NY Times

 

November 27, 2009

China Seen Facing Protectionist Backlash Next Year 

By REUTERS

BEIJING — China faces a protectionist backlash next year because its
manufacturers are saddled with overcapacity and are disposing of its excess
output on world markets, the European Union Chamber of Commerce in China
said Thursday.

Jörg Wuttke, the head of the business group, said it would take about 12
months to prepare a case alleging dumping, the practice of selling goods for
less than it costs to produce them.

“This lead time would indicate to me that in the second half of 2010, there
will be far more dumping cases against China, unfortunately,” Mr. Wuttke
said.

He was speaking at the introduction of a study into industrial overcapacity
in China, a longstanding situation that the chamber believes has grown more
serious as a result of the global financial meltdown and Beijing’s
aggressive response to it.

“The crisis has throttled demand for exports from China at a time when even
more investment, in the form of the Chinese government’s massive stimulus
package, is being pumped into building new plants and adding unnecessary
capacity,” the report said.

“As a result, the problem is actually getting worse in many industries,” it
said.

In a survey of the chamber’s members, 56 percent of respondents identified
local government policies aimed at luring investment as the main
macroeconomic reason for overcapacity; loose lending was the second most
frequently cited cause.

Mr. Wuttke welcomed efforts by the central government to curb new capacity
but said it was often powerless in the face of local governments that craved
new factories for the tax revenue and jobs they could generate and that have
done everything to keep existing plants from going under.

“Local protectionism kicks in,” Mr. Wuttke said. “So even if Beijing sees a
problem and wants to tackle it, they are very often derailed by local
politics.”

Apart from generating trade friction, rampant overcapacity would weigh on
foreign direct investment into China. 

“Why would you invest if that market is already oversupplied?” he asked.

By wasting resources and eroding profits, overcapacity deters research and
development and encourages companies to cut corners on health and safety
standards as well as environmental protection.

Further, the creation of unneeded capacity raises the risk of nonperforming
loans for banks that finance the investment. It also generates trade tension
as producers sell their surplus production overseas at cut-rate prices, the
study said.

The State Council, China’s cabinet, recently singled out the iron and steel,
cement, electrolytic aluminum, glass, coal, chemical, polysilicon and wind
power equipment sectors as the worst offenders when it came to overcapacity
and announced steps to rein in their expansion.
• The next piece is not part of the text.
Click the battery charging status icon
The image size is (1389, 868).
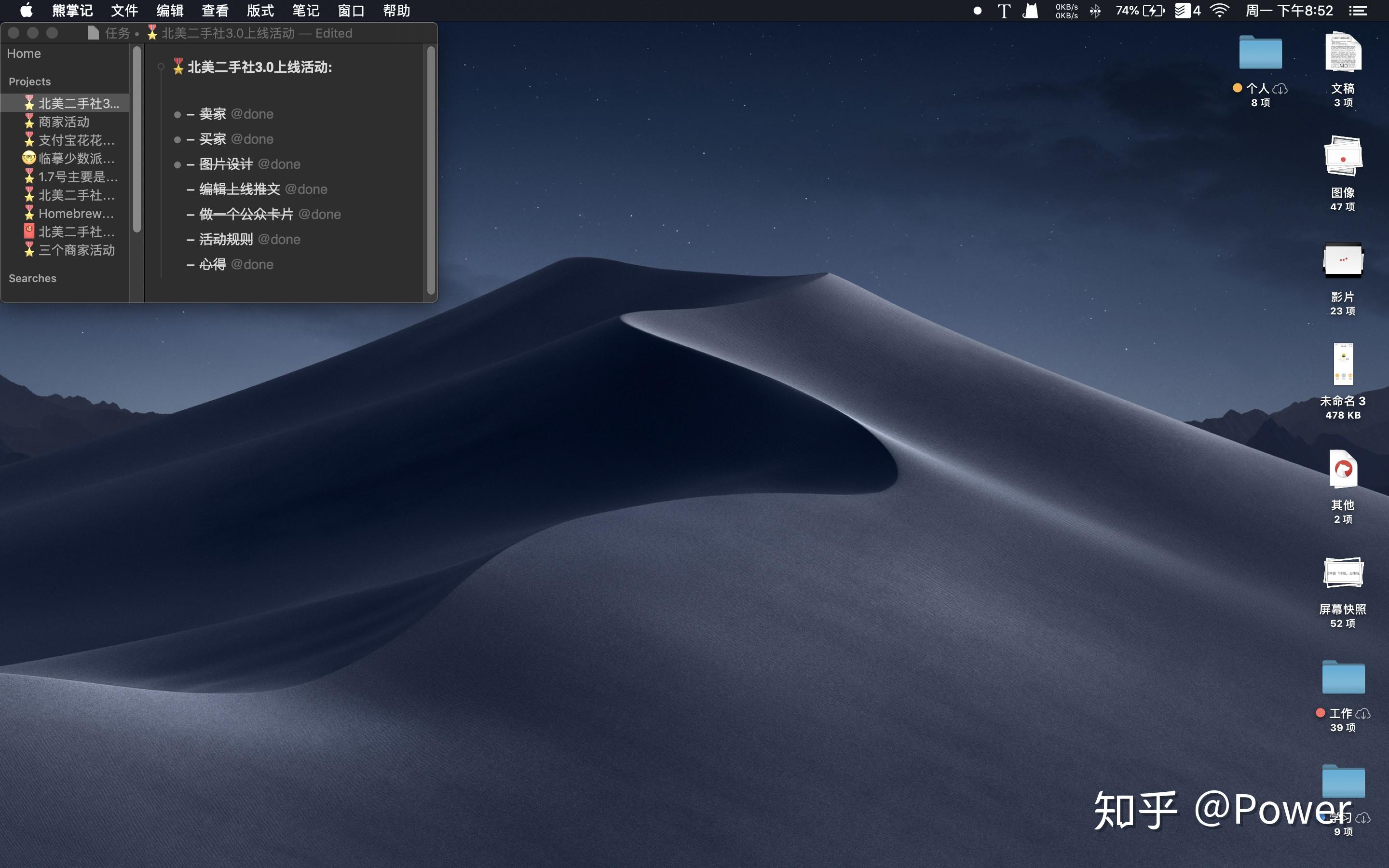click(1153, 11)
The chamber applauded the cabinet’s actions but said the fundamental answer
was to shift from investment-led and export-led growth and to focus more on
domestic consumption and services.

The report made a series of recommendations that amounted to a
root-and-branch overhaul of China’s economic model. 
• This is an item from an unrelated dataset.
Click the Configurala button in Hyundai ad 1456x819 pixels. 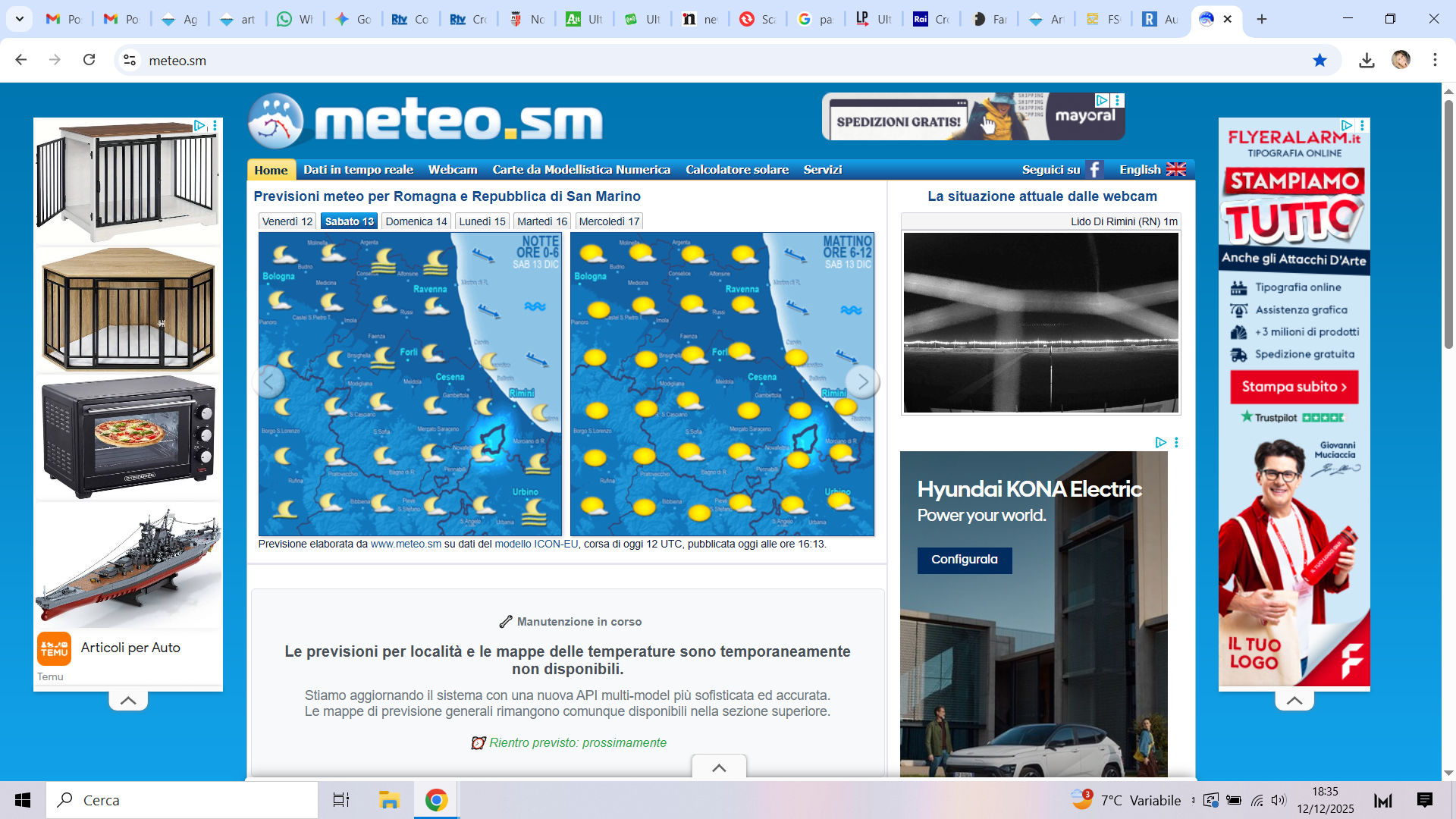pos(964,560)
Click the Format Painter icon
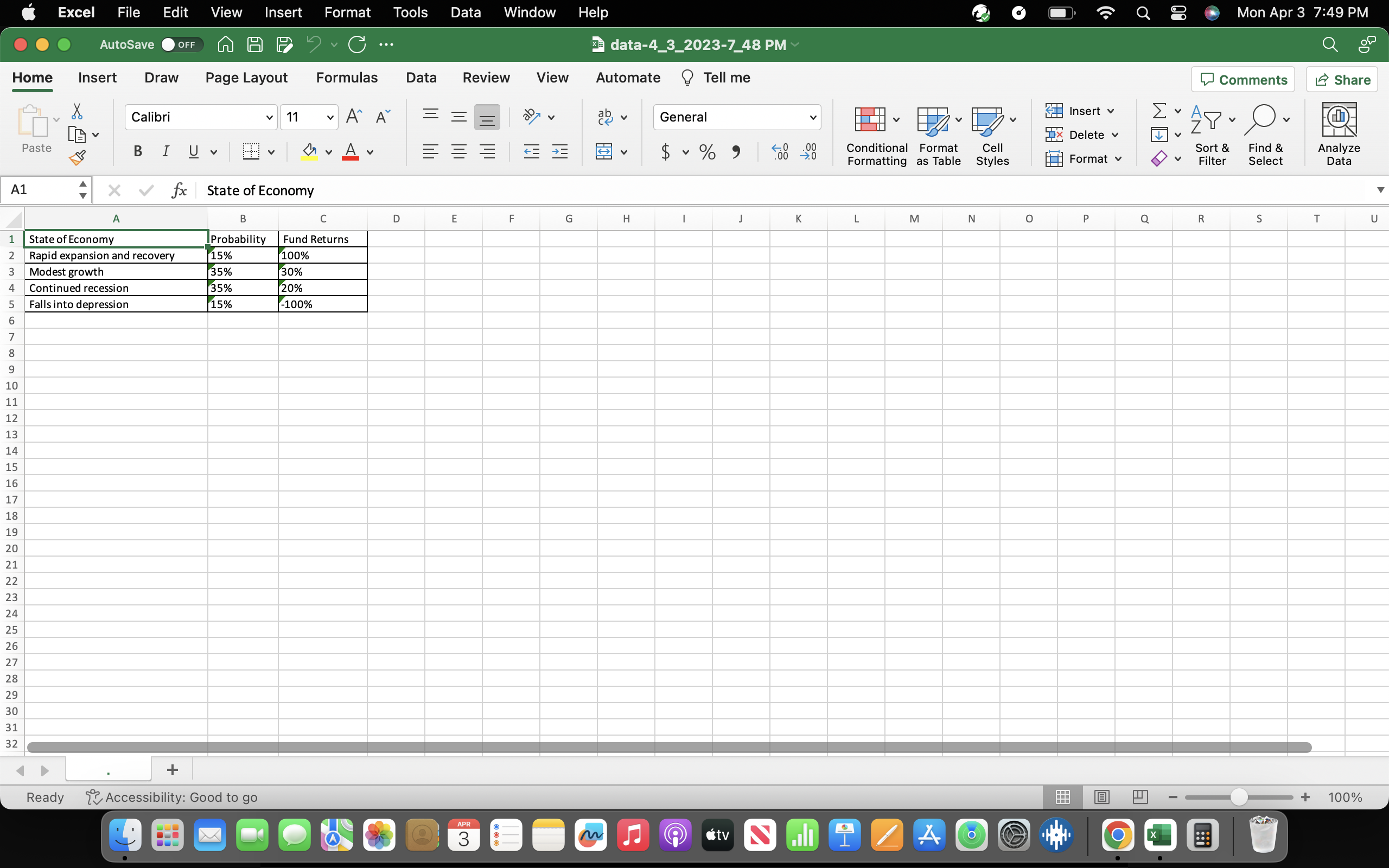This screenshot has height=868, width=1389. click(77, 157)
The recommendations included the redistribution of national income from
companies to households. It said state-owned enterprises should disgorge
dividends for the government to spend on social security, health and
education instead of plowing profits back into fresh investment.

It also recommended a sharp reduction in corporate capital expenditure in
coming years.

In addition, the report said that China should remove subsidies for energy
and other inputs, which are provided indirectly by households. Claiming that
the manufacturing sector has become addicted to these subsidies, it
recommended increasing resource and environmental charges.